Muchas veces mi abuela tenía razón y a mi padre se le apagaba el fuego, pero a él no le importaba: volvía a encenderlo, volvía a enredar y mi abuela volvía a regañarle. Nadie hacía mucho caso de lo que abuela protestaba: siempre teníamos una chasca a la que arrimar las manos, los pies y el culo cuando entrábamos de la nieve. Los días felices de mi infancia huelen como aquel jersey de lana de cuello vuelto amarillo y los pantalones marrones de pana que mi madre me ponía para ir a la sierra: a humo.

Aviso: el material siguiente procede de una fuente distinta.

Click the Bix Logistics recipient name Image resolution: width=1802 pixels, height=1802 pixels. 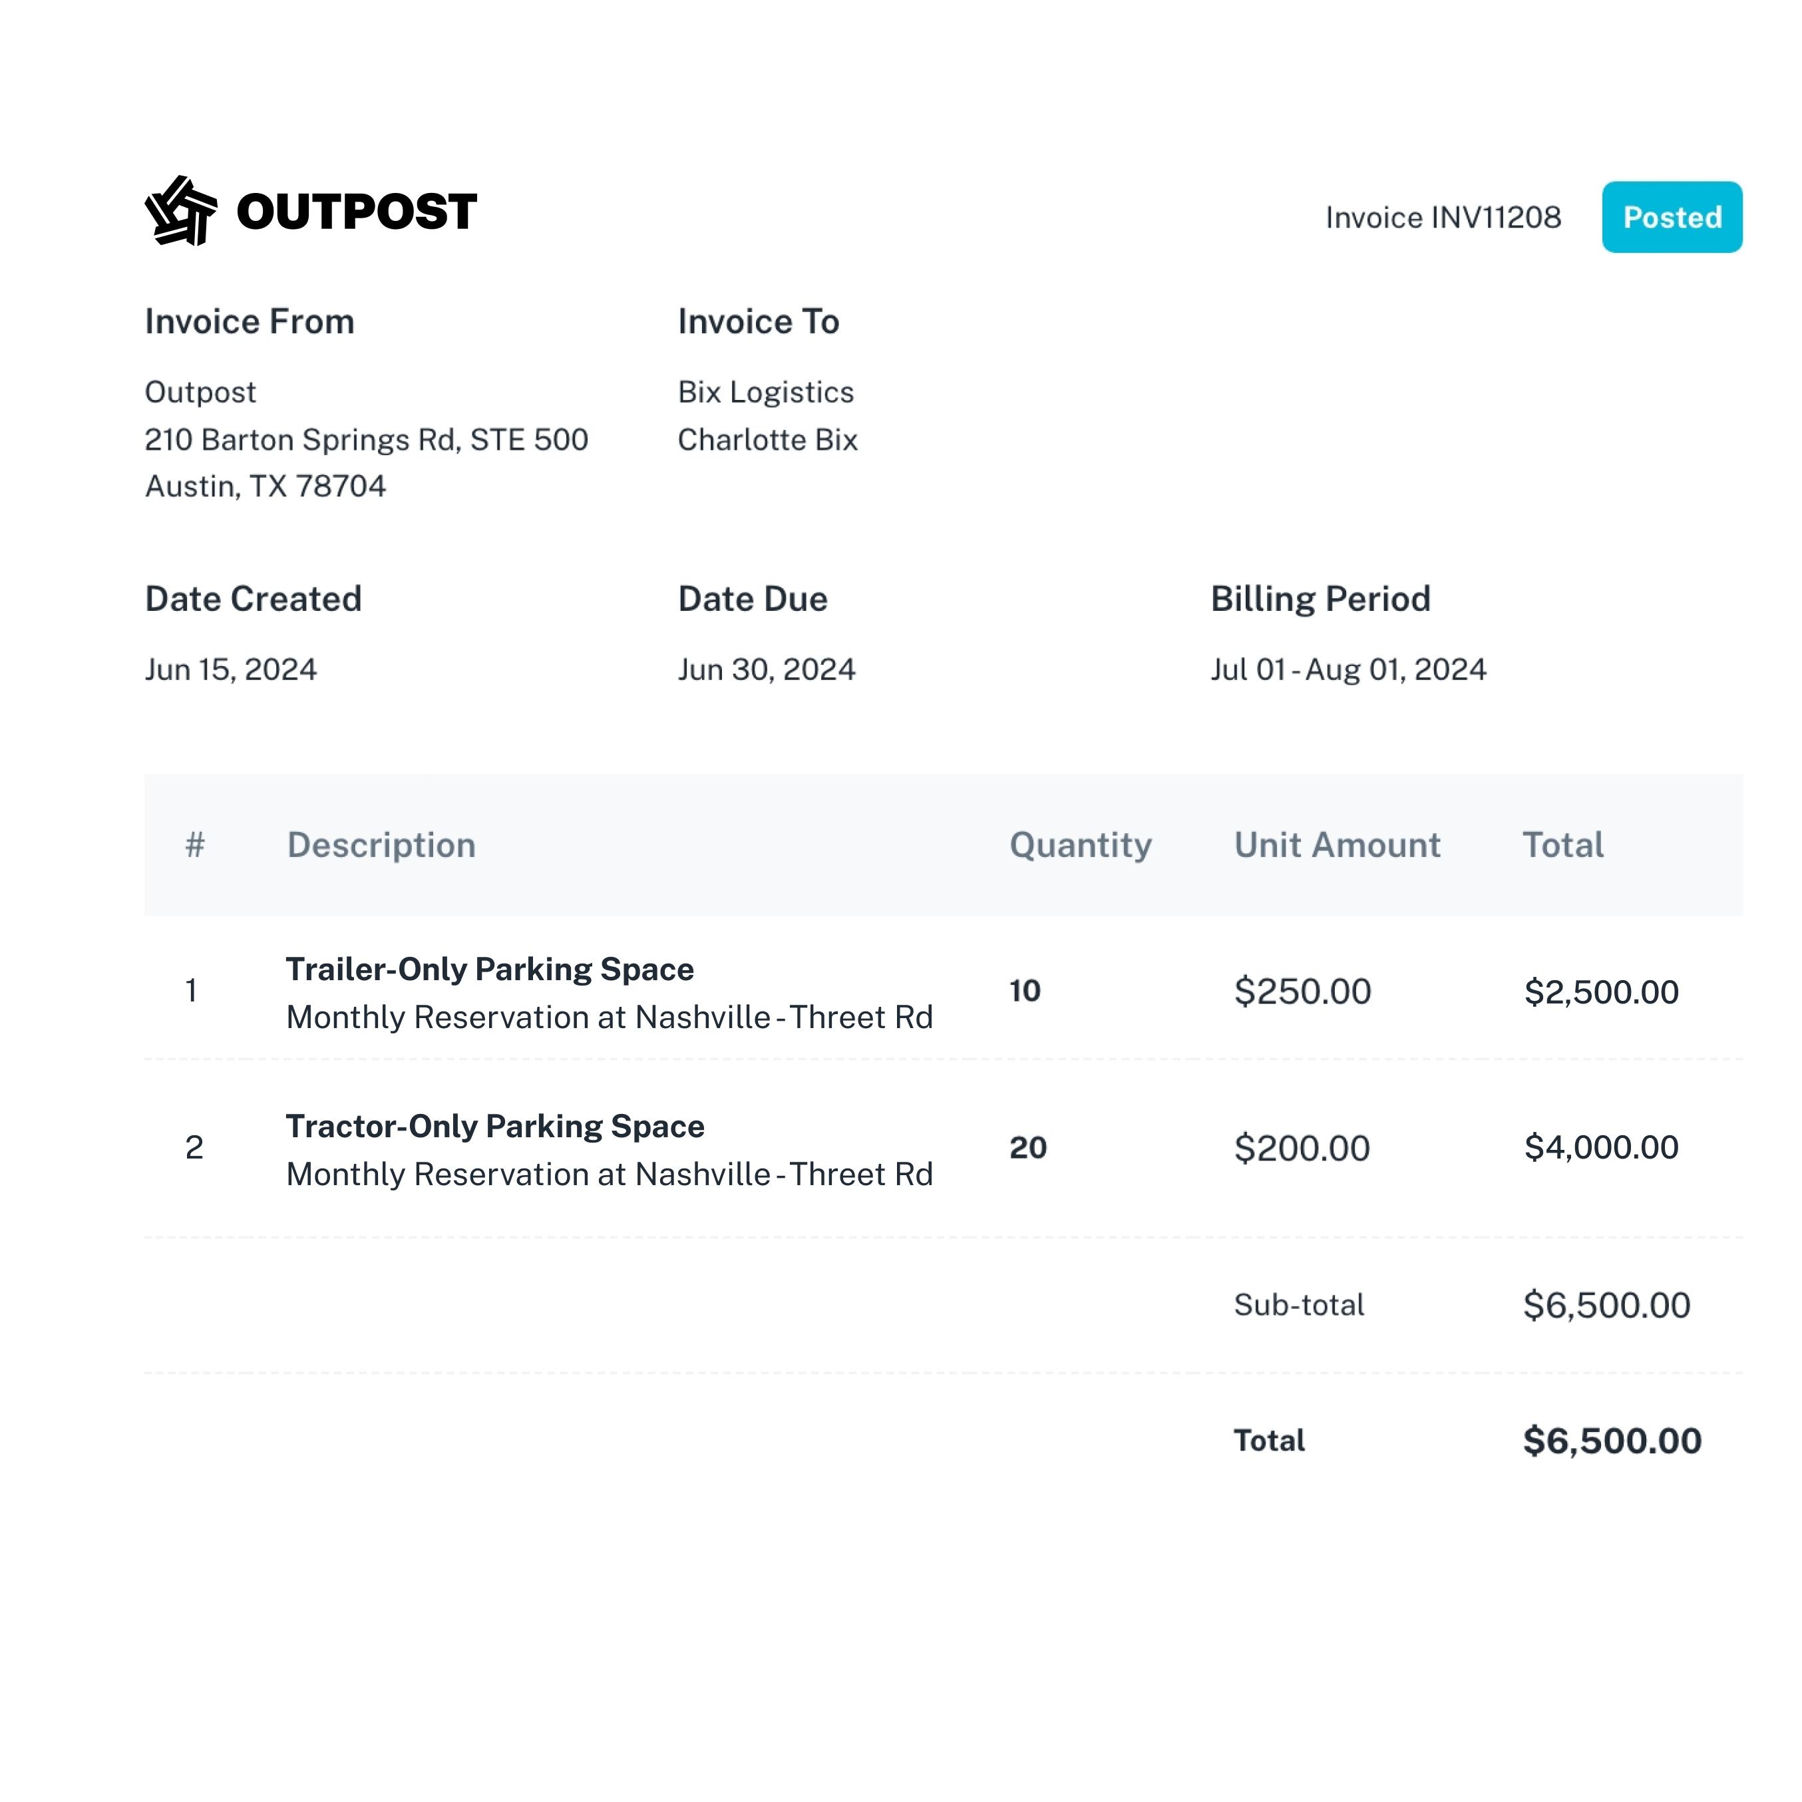coord(764,392)
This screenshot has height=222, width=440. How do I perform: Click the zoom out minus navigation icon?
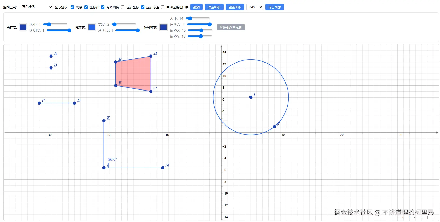pyautogui.click(x=398, y=217)
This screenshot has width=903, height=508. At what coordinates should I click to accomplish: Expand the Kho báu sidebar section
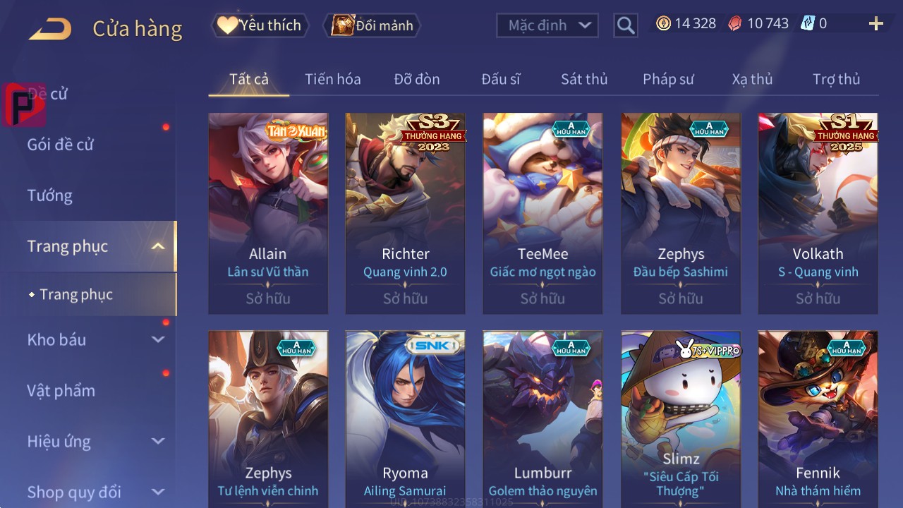tap(158, 339)
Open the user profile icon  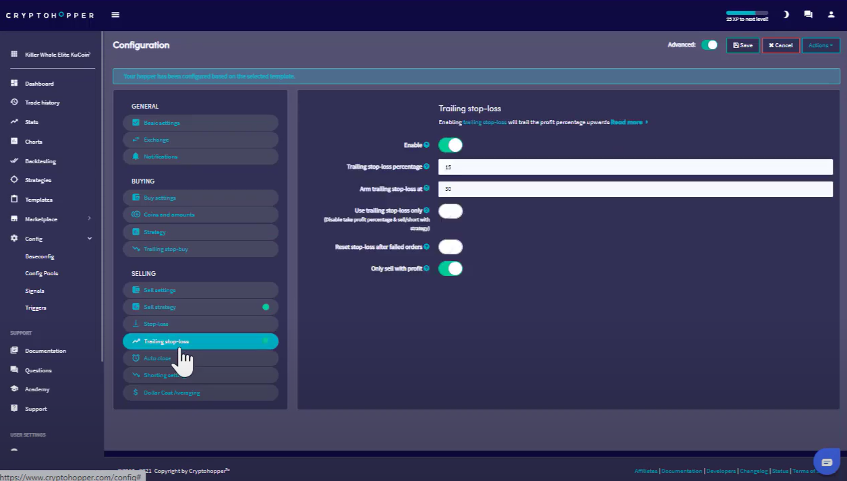pyautogui.click(x=831, y=14)
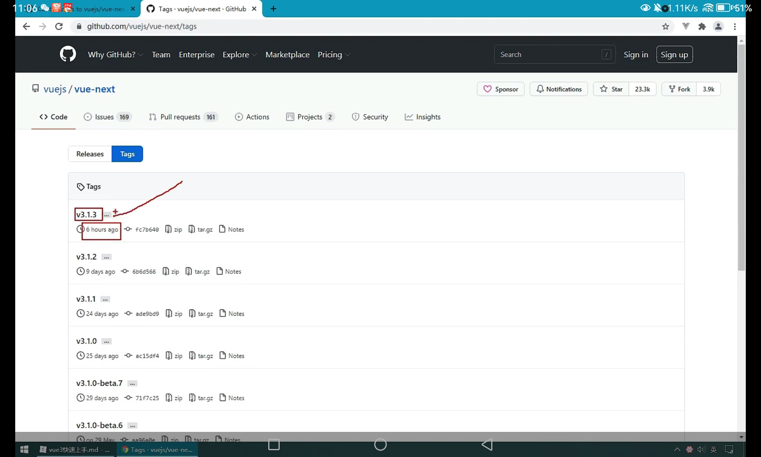
Task: Sponsor the repository with heart button
Action: pyautogui.click(x=500, y=89)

Mi padre una vez se encontró un tocón de pino y se empeñó en meterlo en el maletero y en echarlo después al fuego aunque las mujeres estuvieron en contra desde el primer momento.
Se montó tal humareda que mi madre estuvo bufándole y barriendo arañas un montón de días. Él nos guiñaba el ojo y se reía por lo bajo, haciéndonos cómplices de su travesura.
Cuando salgo de paseo por el campo siempre llevo una bolsa grande para ir guardando palitos y piñas. A ellos puedo unir ahora el arsenal de cáscaras de nueces. No uso papel para encender. Me gusta dedicar tiempo a encender el fuego, parar la puta máquina frente a la chimenea.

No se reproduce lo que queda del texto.